For millions, owning a house is a pipe dream, but SACCOs offer hope: WB Report


According to a World Bank report, a majority of Kenyans have no access to affordable mortgage, and the available pricey mortgages chase few upmarket units.
For starters, the government has failed to increase the formal affordable houses in the country.
Kenya’s first medium-term plan for 2009 to 2012 in the vision 2030 strategy had an initial target of providing 200,000 housing units annually for all income levels but only delivered 3, 000 units, same case for the medium term two between 2013 to 2017.
The private sector, on the other hand, has constructed 15, 000 units per year, focusing on upper-middle-class income at 48 percent and high income at 35 percent with only 2 percent segmented for the lower income.
So who will take care of the millions of Kenyans who are not rich enough?

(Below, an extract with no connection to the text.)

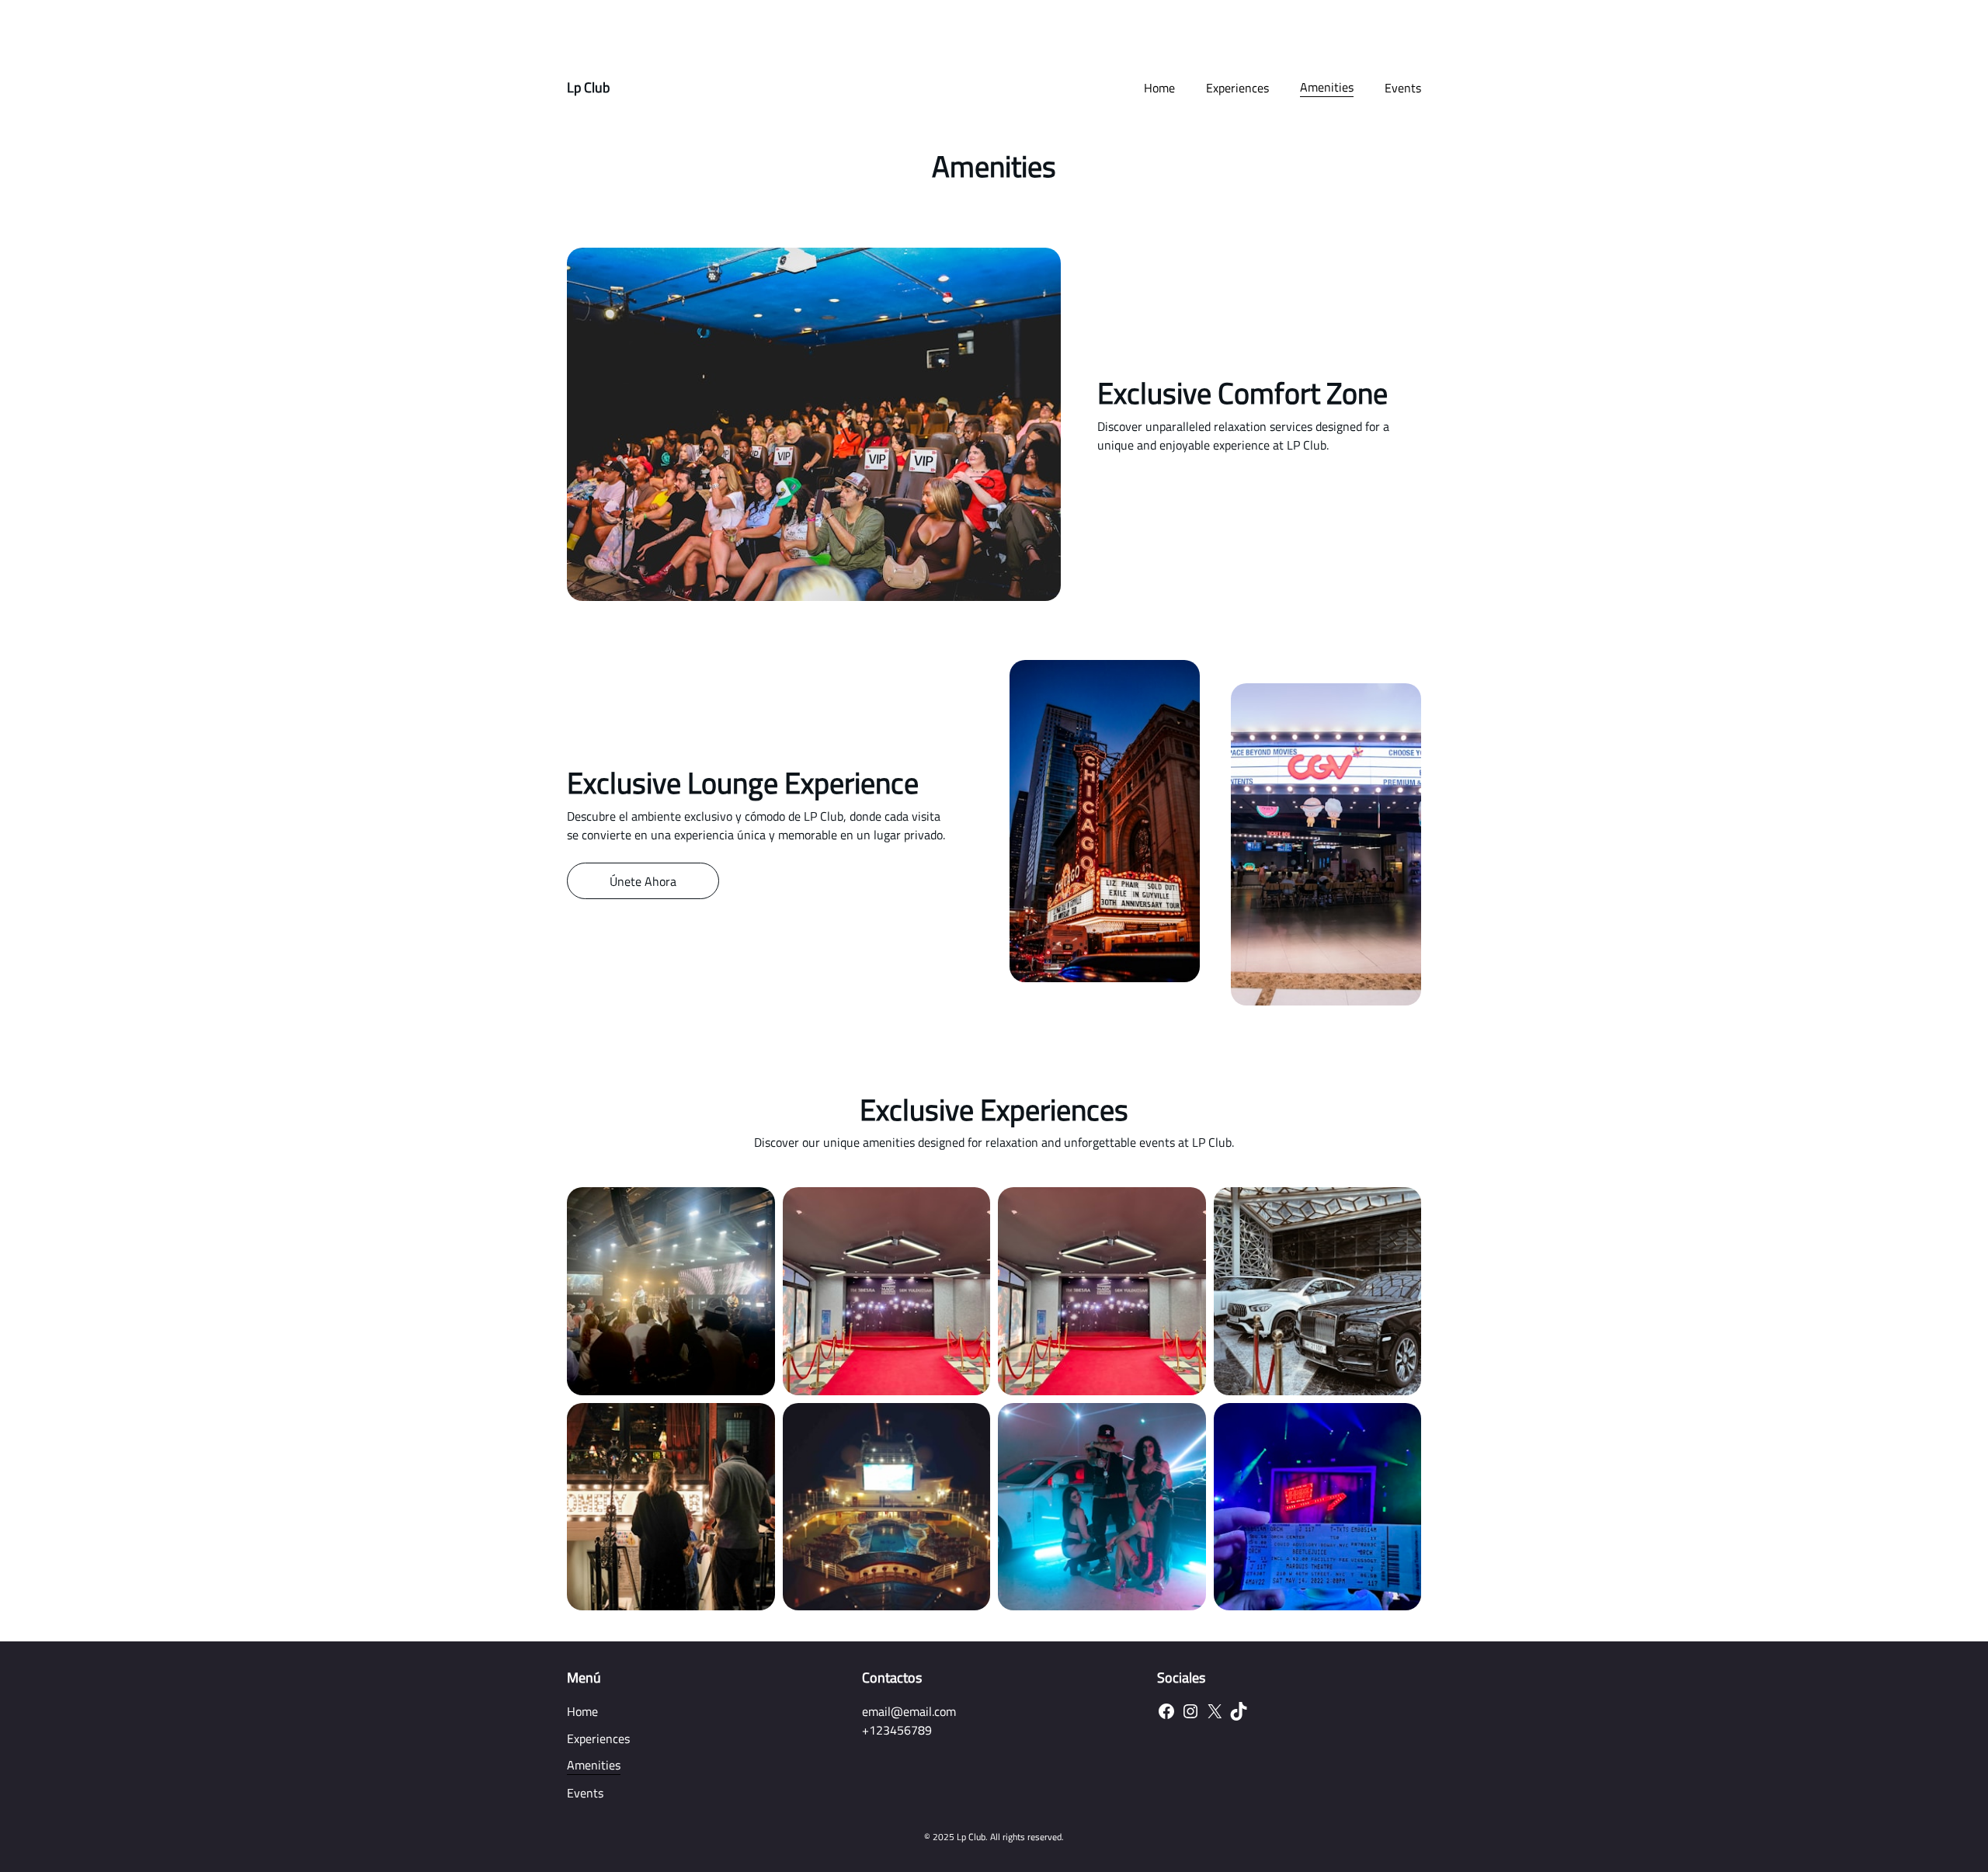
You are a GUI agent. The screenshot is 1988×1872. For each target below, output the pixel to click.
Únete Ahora (643, 881)
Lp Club (588, 87)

What is holding back affordable housing?
“A key constraint for low and middle-income buyers comes down to a limited supply of financing, currently mortgage lending is funded almost entirely by short-term retail and institutional deposits and only a few financial institutions have accessed the capital markets,” said the WB reported, dubbed, Housing Unavailable and unaffordable.

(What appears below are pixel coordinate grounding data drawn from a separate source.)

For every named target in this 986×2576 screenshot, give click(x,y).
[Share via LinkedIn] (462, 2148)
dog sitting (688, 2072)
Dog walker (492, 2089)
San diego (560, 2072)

According to the report, 10 percent of all housing credit comes in the form of mortgages from the banking sector with the remainder sourced from Savings and Credit Co- operatives (SACCOs) and housing cooperative networks.
Kenya’s mortgages have continued to stagnate at about 25,000 in a country with more than 41 million people despite the country being among the fastest growing economies in the continent.

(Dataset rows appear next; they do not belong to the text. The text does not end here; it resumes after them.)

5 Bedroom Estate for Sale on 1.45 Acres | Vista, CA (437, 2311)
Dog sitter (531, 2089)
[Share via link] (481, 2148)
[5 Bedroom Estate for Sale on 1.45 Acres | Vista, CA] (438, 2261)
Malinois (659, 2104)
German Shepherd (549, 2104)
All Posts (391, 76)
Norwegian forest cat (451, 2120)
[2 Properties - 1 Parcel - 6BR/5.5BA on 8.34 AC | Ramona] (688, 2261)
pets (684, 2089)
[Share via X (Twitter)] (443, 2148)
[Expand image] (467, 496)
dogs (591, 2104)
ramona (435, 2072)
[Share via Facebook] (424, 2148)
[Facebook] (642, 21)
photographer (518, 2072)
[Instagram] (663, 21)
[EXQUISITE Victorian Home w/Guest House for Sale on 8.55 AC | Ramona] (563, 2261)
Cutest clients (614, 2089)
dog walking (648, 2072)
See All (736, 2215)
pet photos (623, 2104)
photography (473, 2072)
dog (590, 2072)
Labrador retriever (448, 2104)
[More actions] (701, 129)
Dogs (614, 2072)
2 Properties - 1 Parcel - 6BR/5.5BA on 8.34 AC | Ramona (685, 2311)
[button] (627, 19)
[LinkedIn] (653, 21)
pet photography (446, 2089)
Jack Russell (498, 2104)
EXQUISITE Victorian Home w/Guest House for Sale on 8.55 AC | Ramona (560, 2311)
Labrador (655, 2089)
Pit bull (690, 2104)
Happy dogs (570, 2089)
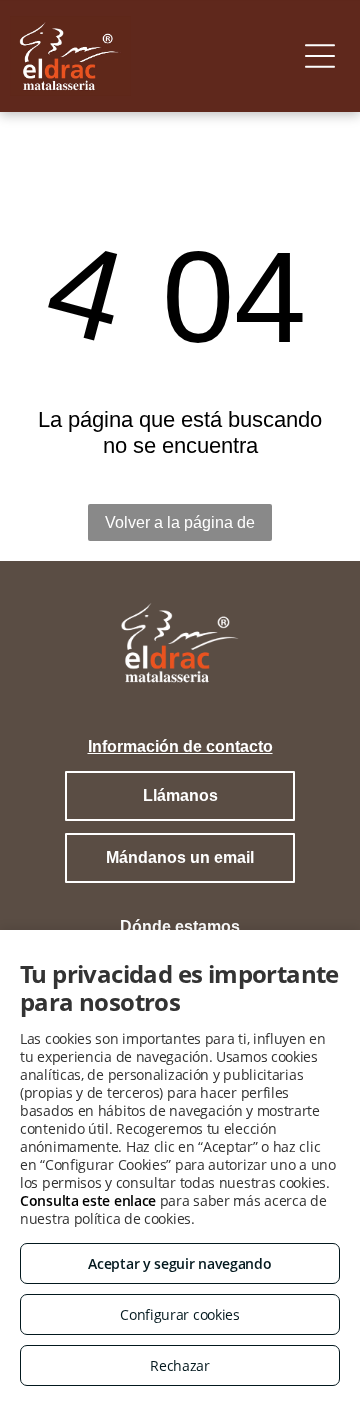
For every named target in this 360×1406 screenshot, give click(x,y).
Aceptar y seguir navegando (179, 1263)
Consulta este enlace (88, 1200)
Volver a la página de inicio (180, 527)
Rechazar (180, 1365)
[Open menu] (320, 56)
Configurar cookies (180, 1314)
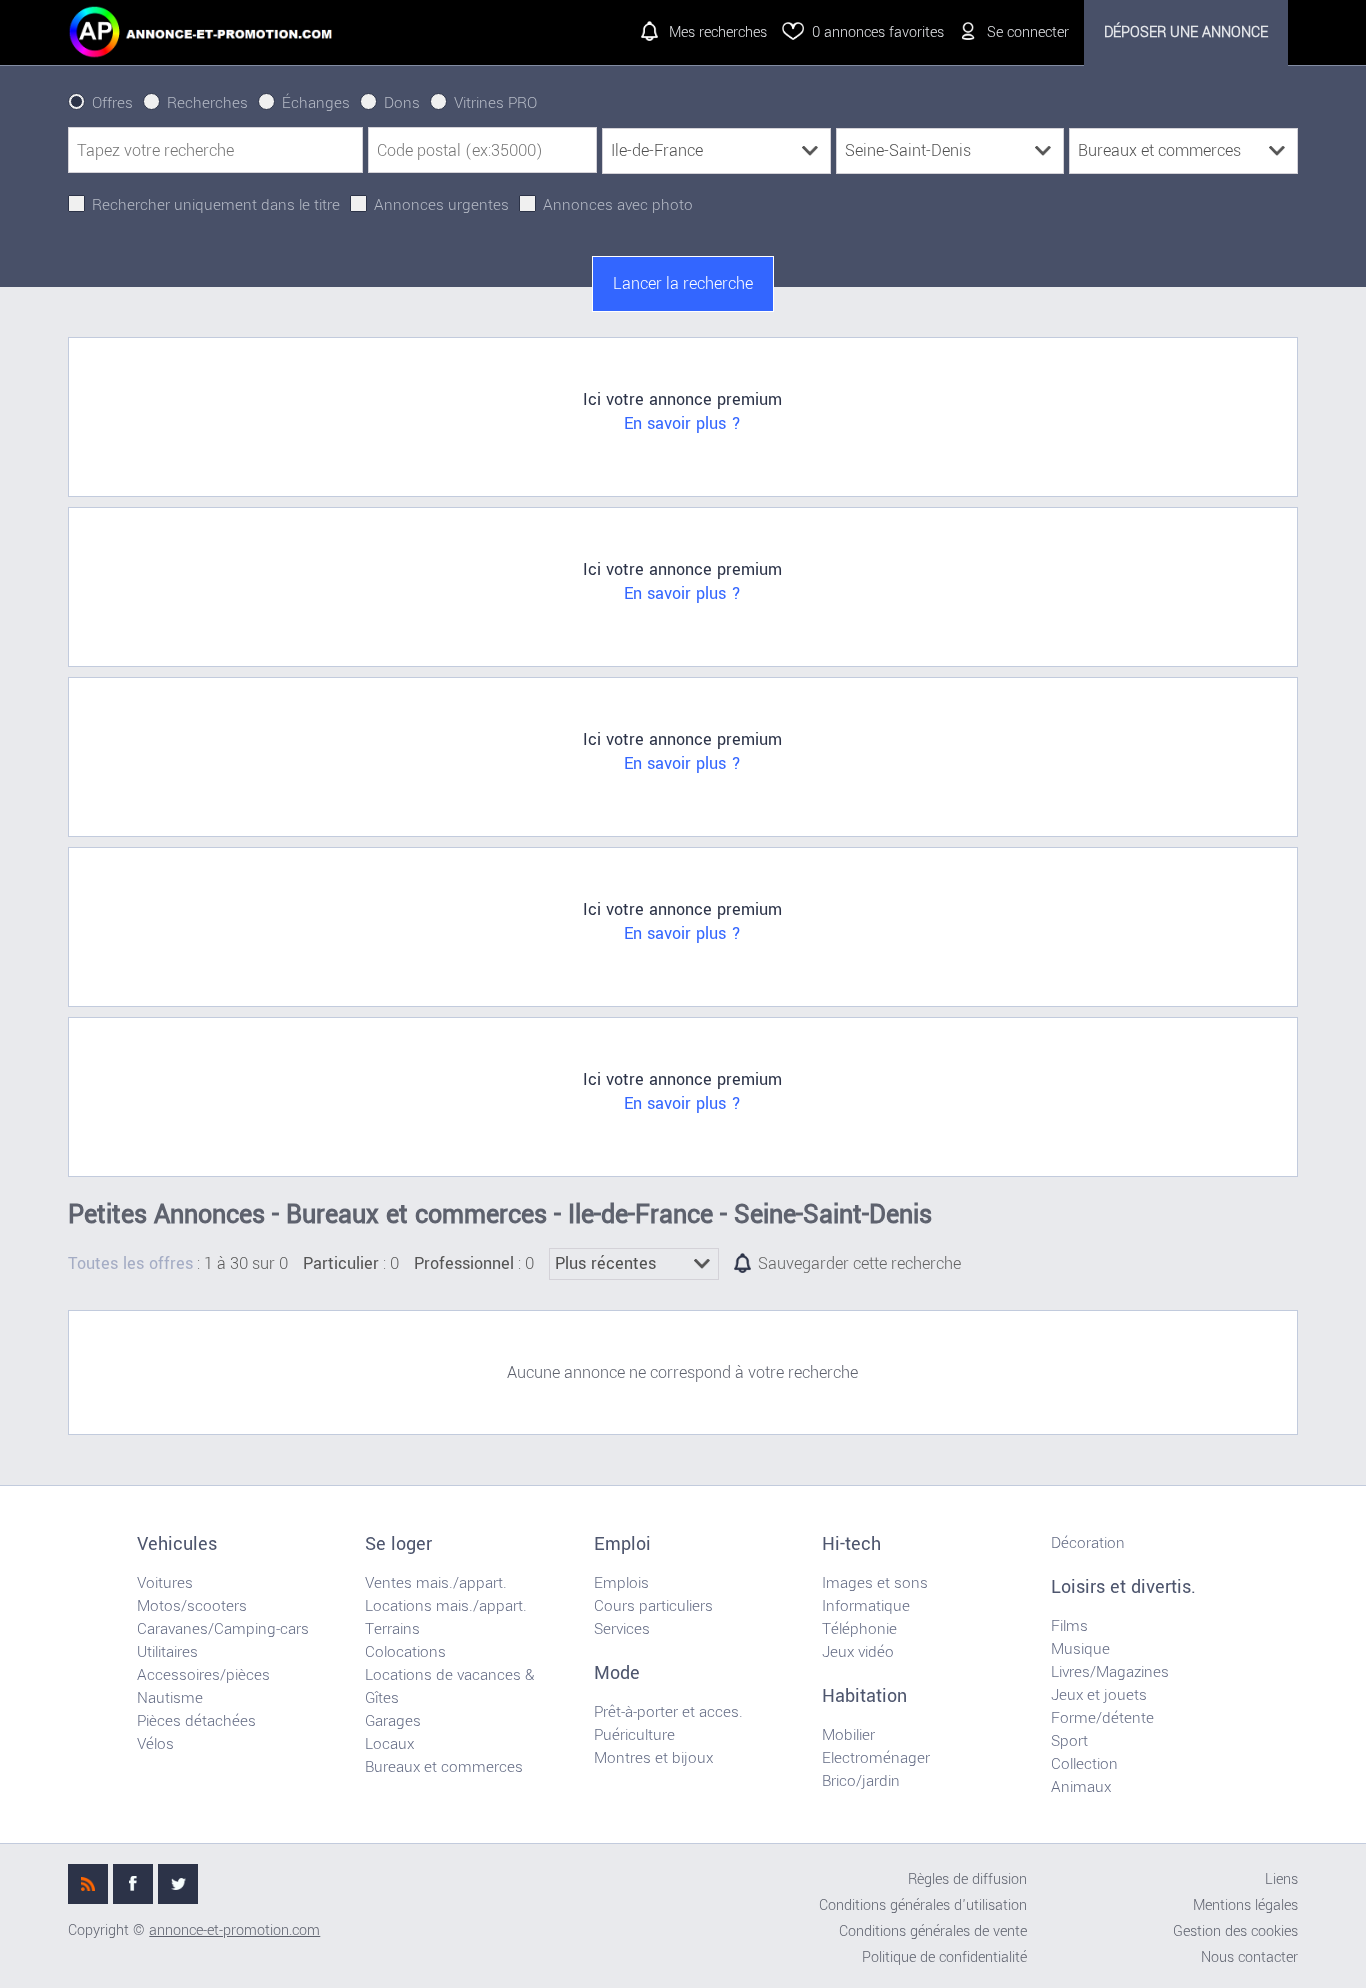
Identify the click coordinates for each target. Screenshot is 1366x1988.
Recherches (207, 103)
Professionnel (464, 1264)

The mortgages have an average amount of Sh8 million. Mortgage debt is currently at 3.15 percent of Kenya’s Gross Domestic Product (GDP) as at December 2015. Comparatively, South Africa’s mortgage debt stands at 33 percent of the GDP, with interest rates averaging 10.5 percent.
“The constraints for banks are mainly in terms of risk-return decisions, but housing finance is also considered to be relatively unattractive compared with investment in T-bills. The administrative burden of complex land transfer and mortgage registration is a further disincentive to increase the amount of mortgage finance.”